For the entries that follow, produce an exact copy with no pictures in it.

BEGIN EXTRACTED MATERIAL

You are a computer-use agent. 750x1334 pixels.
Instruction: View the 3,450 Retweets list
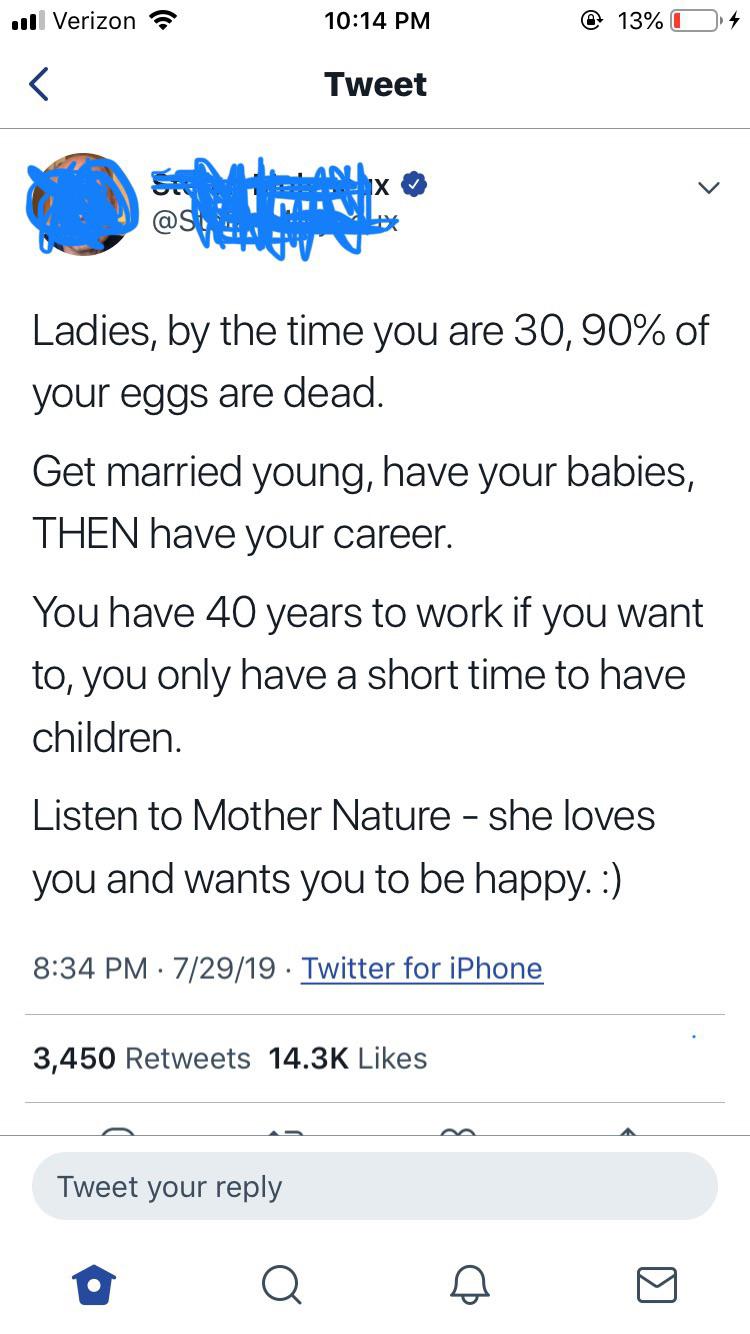141,1058
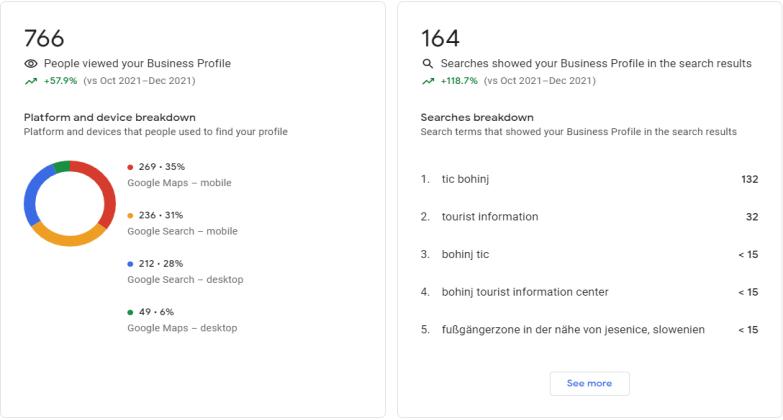
Task: Click the blue segment of donut chart
Action: pos(31,195)
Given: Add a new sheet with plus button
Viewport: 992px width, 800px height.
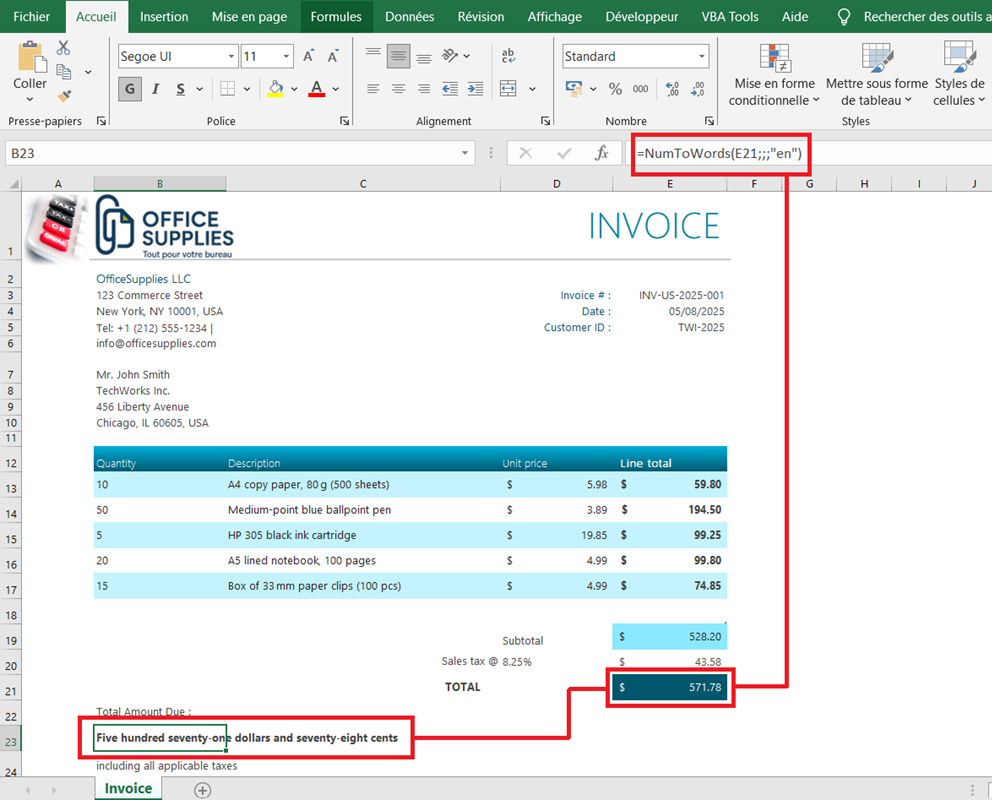Looking at the screenshot, I should [202, 790].
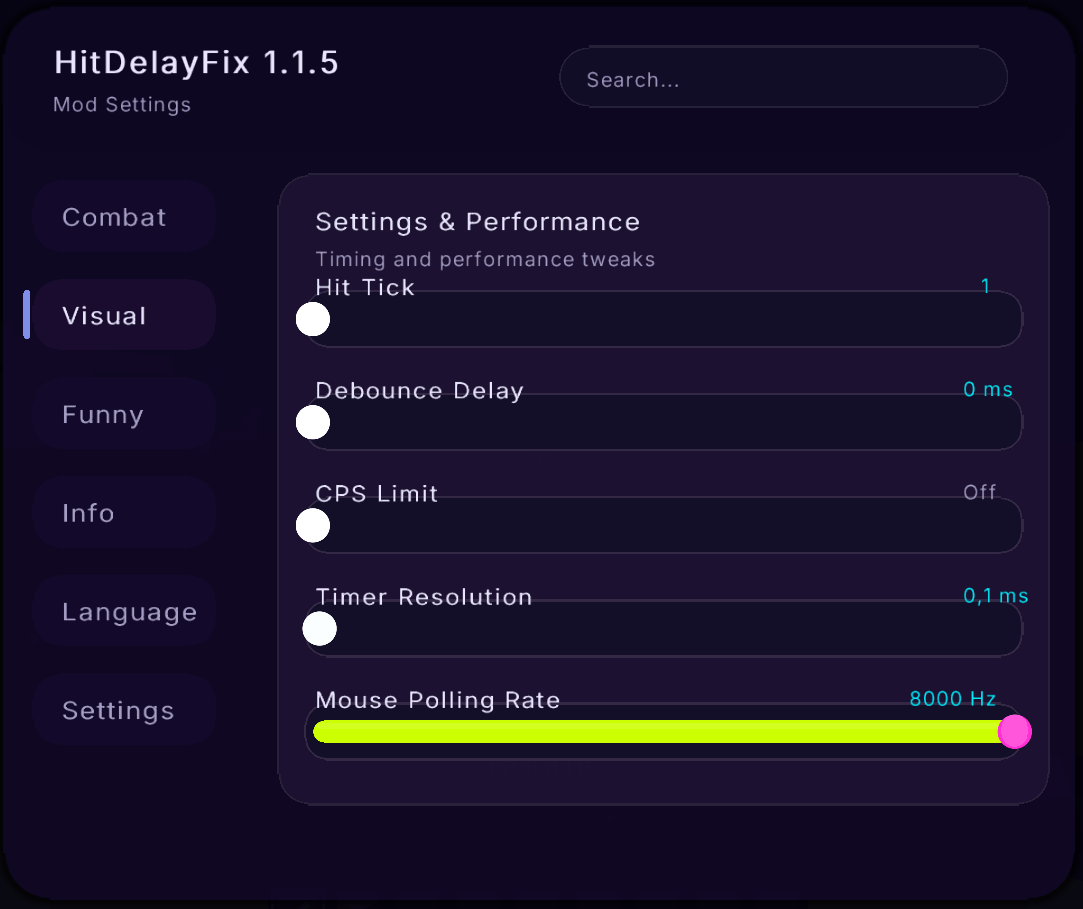
Task: Select the CPS Limit slider handle
Action: coord(313,526)
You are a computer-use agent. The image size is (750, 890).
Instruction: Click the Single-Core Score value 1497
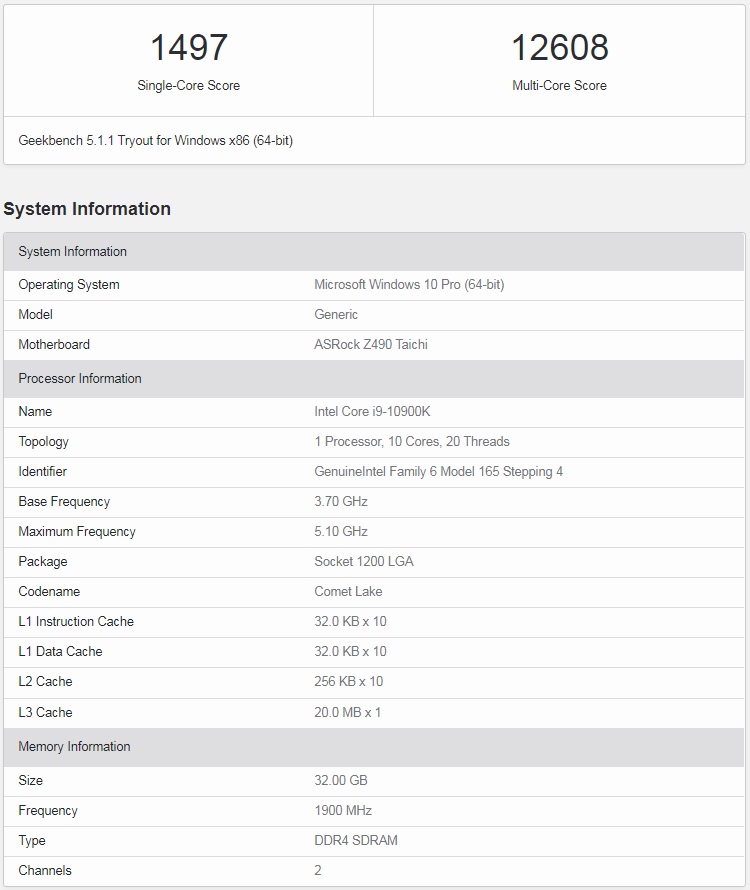coord(189,48)
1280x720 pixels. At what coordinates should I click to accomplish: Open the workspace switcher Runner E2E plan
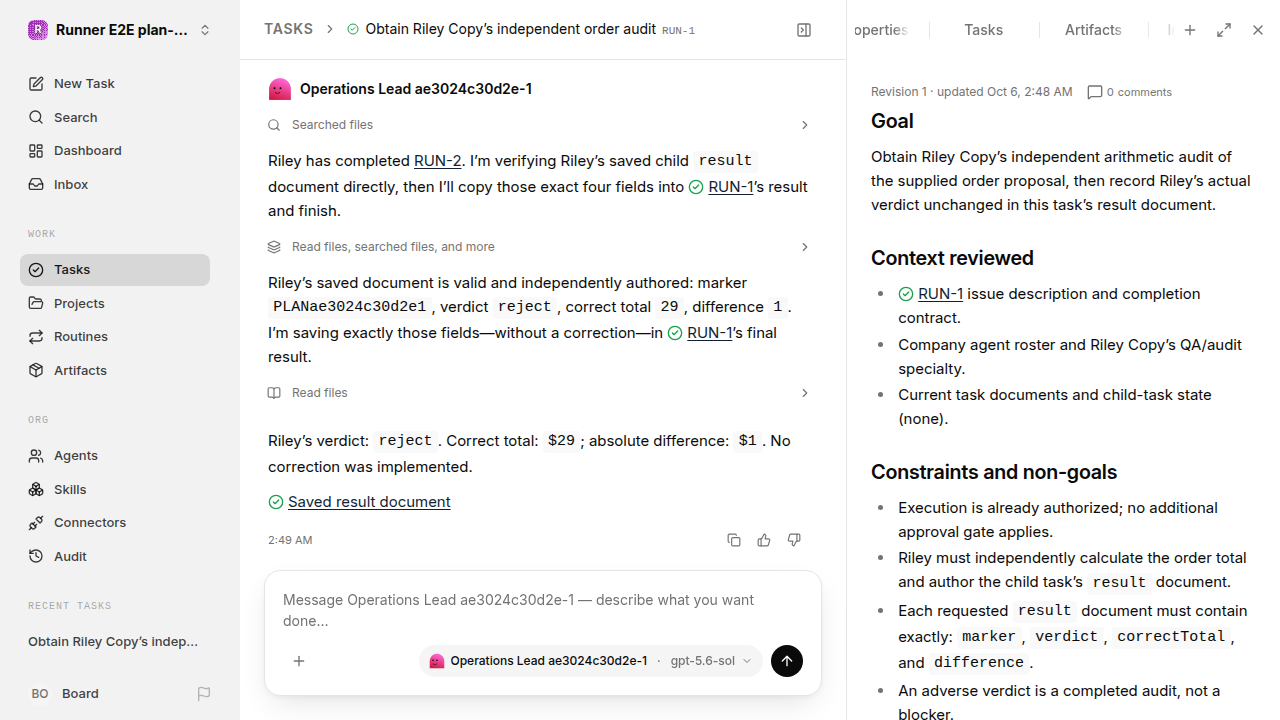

END EXTRACTED MATERIAL

#### [TASK RESULT]
You are a computer-use agent. 750x1334 pixels.
Instruction: View the 3,450 Retweets list
141,1058
Task: Click the blue segment of donut chart
Action: pos(31,195)
Given: Add a new sheet with plus button
Viewport: 992px width, 800px height.
Looking at the screenshot, I should [202, 790].
Task: Select the CPS Limit slider handle
Action: coord(313,526)
You are a computer-use agent. The image size is (750, 890).
Instruction: Click the Single-Core Score value 1497
coord(189,48)
1280x720 pixels. At what coordinates should I click to accomplish: Open the workspace switcher Runner E2E plan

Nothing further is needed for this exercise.